Although supporting and encouraging the use of new XML-based formats as replacements, Excel 2007 remained backwards-compatible with the traditional, binary formats. In addition, most versions of Microsoft Excel can read CSV, DBF, SYLK, DIF, and other legacy formats. Support for some older file formats were removed in Excel 2007 . The file formats were mainly from DOS based programs.
The new Excel 2007 formats are:
New Excel 2007 formats Format Extension Description
Excel Workbook .xlsx The default Excel 2007 workbook format. In reality a ZIP compressed archive with a directory structure of XML text documents. Functions as the primary replacement for the former binary .xls format, although it does not support Excel macros for security reasons.
Excel Macro-enabled Workbook .xlsm As Excel Workbook, but with macro support.

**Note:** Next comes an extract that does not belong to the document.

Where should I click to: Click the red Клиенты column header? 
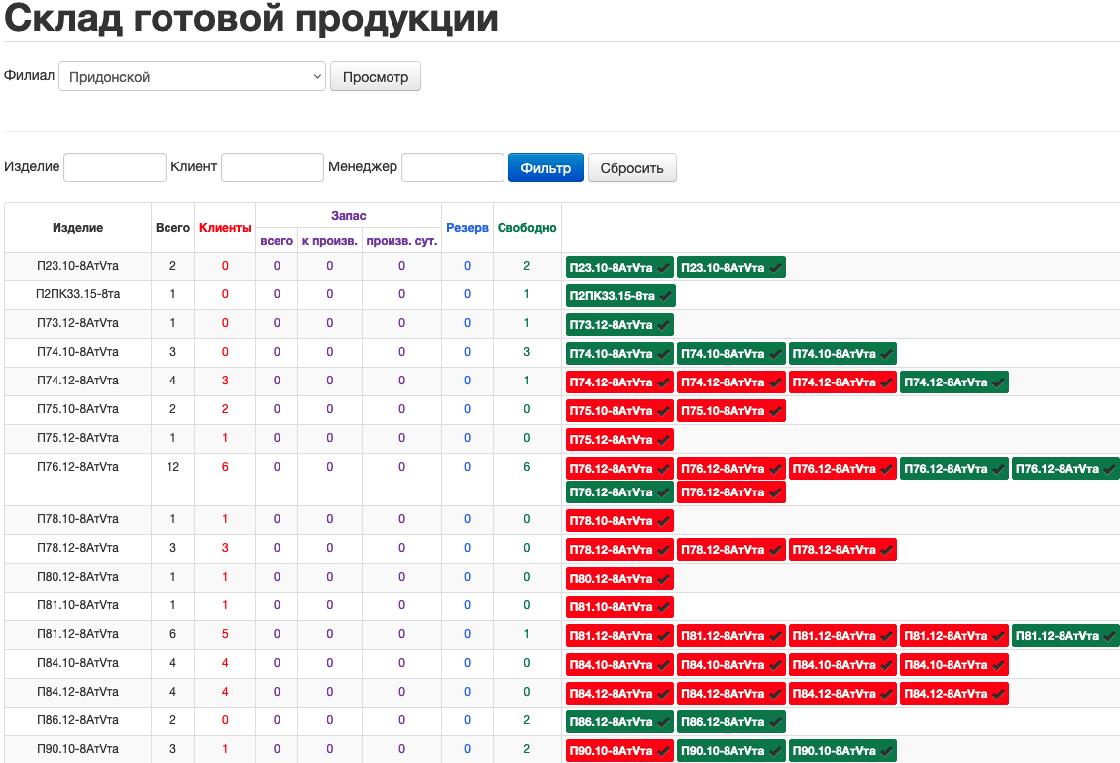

Excel Binary Workbook .xlsb As Excel Macro-enabled Workbook, but storing information in binary form rather than XML documents for opening and saving documents more quickly and efficiently. Intended especially for very large documents with tens of thousands of rows, and/or several hundreds of columns.
Excel Macro-enabled Template .xltm A template document that forms a basis for actual workbooks, with macro support. The replacement for the old .xlt format.
Excel Add-in .xlam Excel add-in to add extra functionality and tools. Inherent macro support because of the file purpose.